In an ideal world, a worker might gain access to their corporate network by using facial recognition to unlock their phone, with additional protection provided through the phone's location services, that ensures the worker really is where they say they are. This form of 'passwordless' authentication ensures there is no doubt as to who is logging on.
Cyber Risk: Data Management
Protecting data is critical, but it is hard to protect data that isn't properly managed.
Good data management starts with a process of discovery, to ensure that all data assets are identified and accounted for. That includes hunting down all data copies, regardless of whether they are in active use, archived in a storage array, or tucked away on a portable backup drive forgotten at the back of a supply closet. Any unaccounted data source places an organisation at risk, especially if it contains sensitive customer data.
Once all data has been found, decisions can be made about how it is treated. This means deciding how to store data in a way that is appropriately accessible and cost-effective, and that it is backed up appropriately.
Understanding the contents of each data source also creates a clearer picture of the level of its associated risk and the level of protection it should receive This includes making decisions about who can access data, and what procedures they will need to follow to gain access.
Taking a risk-based approach to data management ensures that data is appropriately protected at all times, regardless of where it is being accessed from.
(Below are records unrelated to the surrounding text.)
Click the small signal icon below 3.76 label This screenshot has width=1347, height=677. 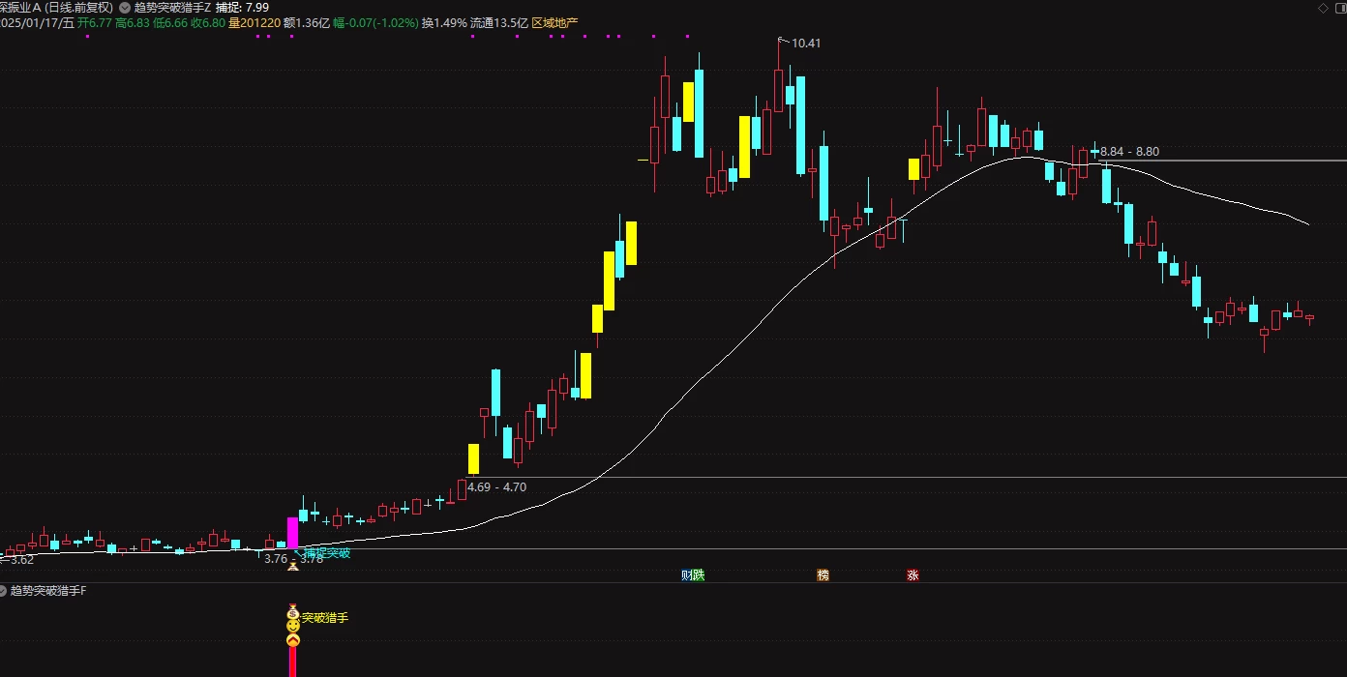[x=293, y=566]
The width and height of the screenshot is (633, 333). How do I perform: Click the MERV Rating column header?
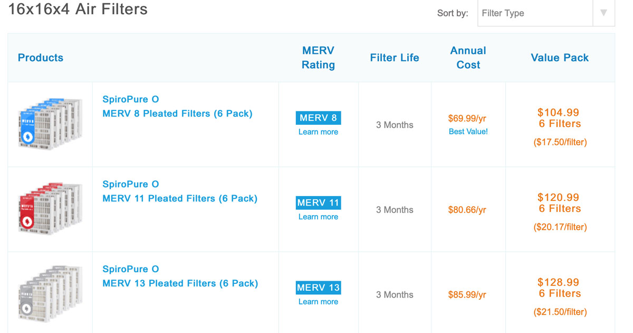pos(318,58)
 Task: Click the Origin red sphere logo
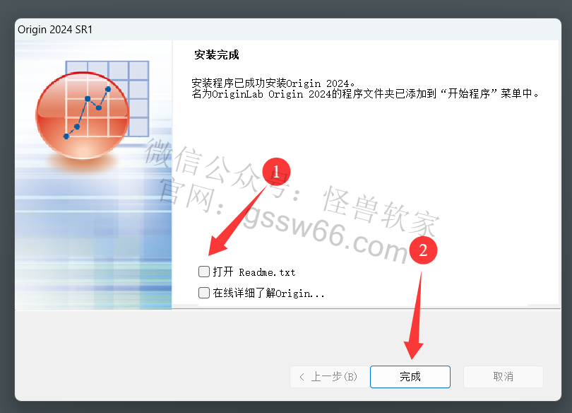(x=83, y=115)
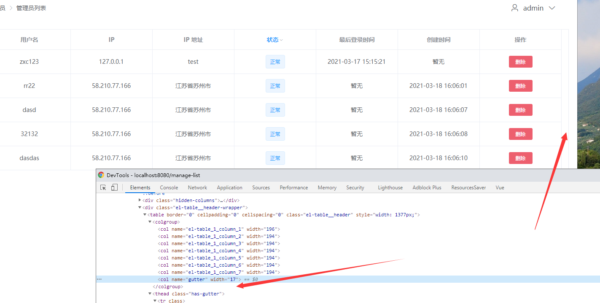Delete the zxc123 user row
Screen dimensions: 600x303
click(x=520, y=62)
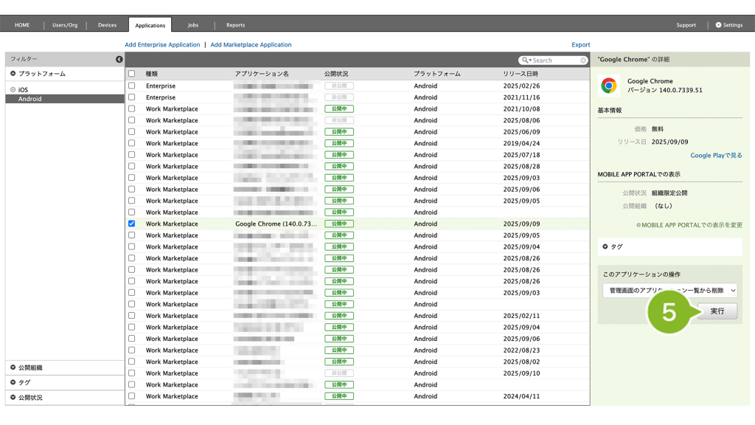
Task: Sort by the リリース日時 column header
Action: pyautogui.click(x=521, y=74)
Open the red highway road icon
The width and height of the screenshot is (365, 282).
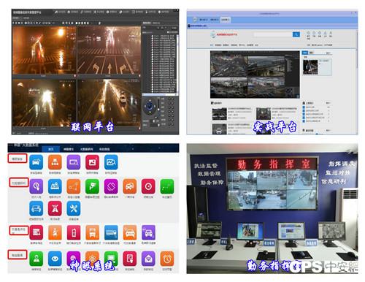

Cyber Crime: Threat Hunting
One of the popular emerging techniques for securing data in a hybrid world is to adopt a proactive technique for cyber defence known as threat hunting. This technique is based on the idea that attacks are inevitable, and advocates actively hunting them and shutting them down before they can do significant damage.
Threat hunting is brought to life through Cisco SecureX, a cloud-native integrated security platform which is which is embedded tightly inside Cisco's Active Malware Protection for Endpoints solution and delivers an analyst-centric process for uncovering hidden advanced threats.
Building a threat hunting ability requires significant skill from qualified cyber security professionals. But when done well, it proves the adage that the best defence is a good offence.
In this hybrid working world, threat hunting can be a useful tool to ensure that any new data risks created by hybrid work methods are discovered and shut down before they become crises.
Safety in a remote working world
Whatever form the future hybrid workplace might take, safety and security will always be priorities, and leaders must ensure security measures are robust no matter where a worker is working from. But they must also ensure that security should never get in the way of what workers are trying to achieve.
This means that regardless of how it evolves, planning for the future hybrid workplace means balancing all considerations – both the safety and productivity of workers, and of the applications and data they are using. Because if the goal of hybrid work is to deliver a better working life for all workers, that shouldn't come at the expense of the organisations data and application security.